▶ **YOUR TASK**:
The answer must consist solely of the lines from the one containing "Task: Click the export data icon" through the last line of the records below, repeated exactly, with all pictures omitted.

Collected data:
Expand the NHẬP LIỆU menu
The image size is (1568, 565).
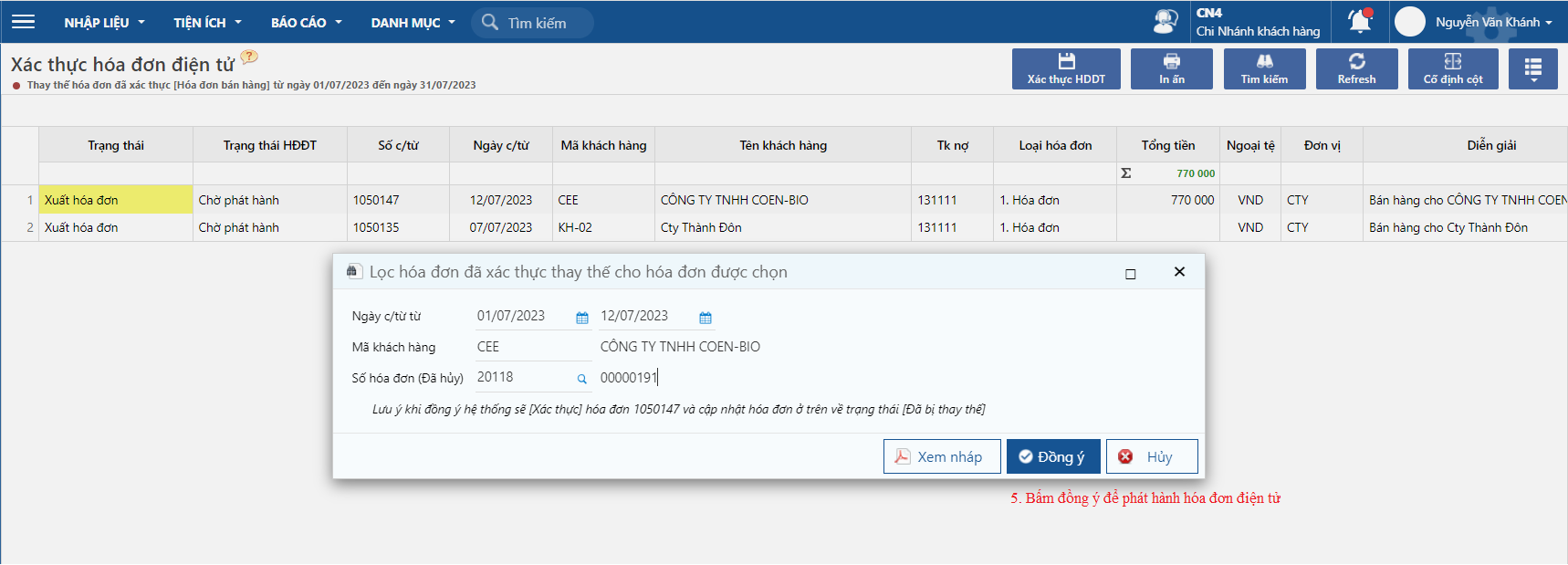tap(104, 23)
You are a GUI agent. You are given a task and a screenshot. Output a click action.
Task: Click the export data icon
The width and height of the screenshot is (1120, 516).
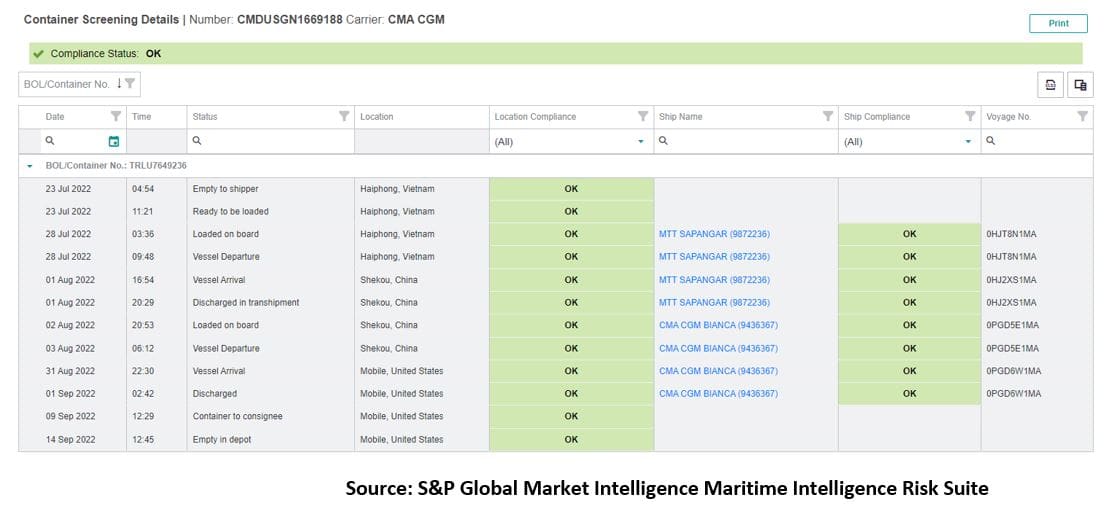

▶ **RESULT FOR THIS TASK**:
Task: Click the export data icon
The width and height of the screenshot is (1120, 516).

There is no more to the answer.